Today, the Fed has pushed rates within 1% of that level. But there is a major difference between then and now. The bubbles are bigger. There is more debt. There is more malinvestment. If the extent of the bust is commensurate with the extent of the boom, we’re due for a doozy.

To be fair, Peter Schiff and I aren’t the only people worried about a recession. There are a lot of people in the mainstream saying the Fed needs to stop raising rates or it is going to cause an economic downturn. These folks are only half right. It’s not the rate hikes that will cause a recession. The Fed set that stage when it cut rates in the first place.

Economist Daniel Lacalle summed it up perfectly.

In a recent Bloomberg article, a group of economists voiced their fears that the Federal Reserve’s inflation fight may create an unnecessarily deep downturn. However, the Federal Reserve does not create a downturn due to rate hikes; it creates the foundations of a crisis by unnecessarily lowering rates to negative territory and aggressively increasing its balance sheet. It is the malinvestment and excessive risk-taking fueled by cheap money that lead to a recession.”

When you understand these economic fundamentals, it becomes clear that the US economy is heading toward a cliff. But I still can’t tell you exactly when it will plunge over.

A few days ago, I was revisiting the timeline before the 2008 financial crisis and the ensuing Great Recession, and I realized the dynamics were much the same in 2006 and 2007 as they are today.

Peter Schiff, Ron Paul and a few others were warning of a housing bust and financial crisis as the mainstream insisted everything was fine. In fact, up until the point Lehman Brothers went under in the fall of 2008, some people were still insisting everything was fine.

Of course, in retrospect, everything was far from fine as far back as 2006.

And the Fed knew everything wasn’t fine. That’s why it started cutting interest rates in September 2007 — while still insisting everything was fine.

My point here is that everything is fine. Until it isn’t.

The Fed (the drug pusher) has been slowly cranking down the amount of drug it’s giving to the addict. The addict is already feeling the pain but hoping against hope he will get a bigger fix soon. That’s why the markets react with glee every time we get bad economic news or good news on the inflation front. The addict thinks that means the Fed will go back to the status quo – pushing the drugs.

But at its December meeting, the Fed cranked down the drug level even lower.

Jerome Powell keeps saying the Fed can still manage a “soft landing.” But no matter what the pusher says, you can’t take away an addict’s drugs without causing pain. And at some point, the addict is going to go into full-blown withdrawal.

That’s why I’m convinced that at some point in the relatively near future, something big will break. There will be another Lehman-type event that sets off a crash nobody can deny. But when that happens, I can’t say. It could be next week, next month, or even a year from now. Regardless I believe the die has already been cast. It was cast the moment the Fed started running the printing press.
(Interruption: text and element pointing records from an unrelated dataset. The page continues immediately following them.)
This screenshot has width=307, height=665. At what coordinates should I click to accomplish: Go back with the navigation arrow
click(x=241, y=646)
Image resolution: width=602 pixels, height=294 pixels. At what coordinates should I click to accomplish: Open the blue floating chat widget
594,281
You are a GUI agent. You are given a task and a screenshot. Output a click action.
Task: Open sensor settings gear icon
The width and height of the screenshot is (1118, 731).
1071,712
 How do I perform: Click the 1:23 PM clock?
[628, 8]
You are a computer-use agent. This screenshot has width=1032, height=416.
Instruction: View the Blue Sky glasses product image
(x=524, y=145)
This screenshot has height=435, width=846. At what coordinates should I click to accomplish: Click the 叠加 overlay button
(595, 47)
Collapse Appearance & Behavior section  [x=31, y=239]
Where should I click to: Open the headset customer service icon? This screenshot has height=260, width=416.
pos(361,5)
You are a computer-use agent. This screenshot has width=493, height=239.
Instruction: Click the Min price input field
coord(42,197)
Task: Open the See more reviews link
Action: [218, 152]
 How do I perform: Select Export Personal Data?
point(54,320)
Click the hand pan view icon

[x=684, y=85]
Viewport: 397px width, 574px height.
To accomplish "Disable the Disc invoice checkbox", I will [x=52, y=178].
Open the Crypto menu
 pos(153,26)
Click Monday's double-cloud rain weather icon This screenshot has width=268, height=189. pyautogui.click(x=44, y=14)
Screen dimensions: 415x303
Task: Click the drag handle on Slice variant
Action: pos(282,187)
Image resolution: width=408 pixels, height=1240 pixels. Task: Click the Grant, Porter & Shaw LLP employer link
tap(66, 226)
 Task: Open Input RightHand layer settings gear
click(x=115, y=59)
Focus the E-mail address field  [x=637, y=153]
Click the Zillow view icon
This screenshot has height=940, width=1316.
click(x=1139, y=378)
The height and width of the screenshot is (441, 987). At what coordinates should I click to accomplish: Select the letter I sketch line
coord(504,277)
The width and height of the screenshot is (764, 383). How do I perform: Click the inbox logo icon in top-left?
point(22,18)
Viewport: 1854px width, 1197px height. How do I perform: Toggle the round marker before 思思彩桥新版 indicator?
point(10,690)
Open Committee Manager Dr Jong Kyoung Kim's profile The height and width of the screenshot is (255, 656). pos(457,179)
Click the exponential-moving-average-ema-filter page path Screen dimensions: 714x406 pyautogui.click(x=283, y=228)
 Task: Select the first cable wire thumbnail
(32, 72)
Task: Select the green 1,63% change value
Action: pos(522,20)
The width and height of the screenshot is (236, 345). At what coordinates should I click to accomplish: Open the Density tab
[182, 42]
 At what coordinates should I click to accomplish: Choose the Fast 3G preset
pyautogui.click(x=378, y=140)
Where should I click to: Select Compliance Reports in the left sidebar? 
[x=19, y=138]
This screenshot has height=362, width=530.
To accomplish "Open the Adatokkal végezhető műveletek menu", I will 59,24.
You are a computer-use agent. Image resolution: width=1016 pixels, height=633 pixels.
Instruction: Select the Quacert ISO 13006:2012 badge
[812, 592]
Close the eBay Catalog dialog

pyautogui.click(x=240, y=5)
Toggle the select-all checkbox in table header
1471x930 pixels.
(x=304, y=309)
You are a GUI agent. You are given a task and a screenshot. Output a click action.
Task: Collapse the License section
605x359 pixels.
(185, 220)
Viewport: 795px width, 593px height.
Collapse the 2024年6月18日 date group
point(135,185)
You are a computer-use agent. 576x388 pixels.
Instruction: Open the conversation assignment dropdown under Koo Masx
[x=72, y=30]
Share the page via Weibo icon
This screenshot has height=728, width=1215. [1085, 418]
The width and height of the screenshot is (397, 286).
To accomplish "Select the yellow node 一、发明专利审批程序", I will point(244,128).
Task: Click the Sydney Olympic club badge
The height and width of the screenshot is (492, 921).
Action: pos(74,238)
The question is what does the Fed do when this happens? How will it respond when it can no longer plausibly deny the economic chaos? Does go back to giving the addict his drug? Or does it let the addict die?

If history is any indication, the Fed will go back to drugging up the economy. That means inflation wins. And if it doesn’t, you can expect a financial crisis that will make 2008 look like good times.

As Peter Schiff said in a recent tweet, “A pivot will send inflation soaring, which will compound the problem. But if they don’t pivot, we don’t just get a severe recession, we get a worse financial crisis than the one we had in 2008.”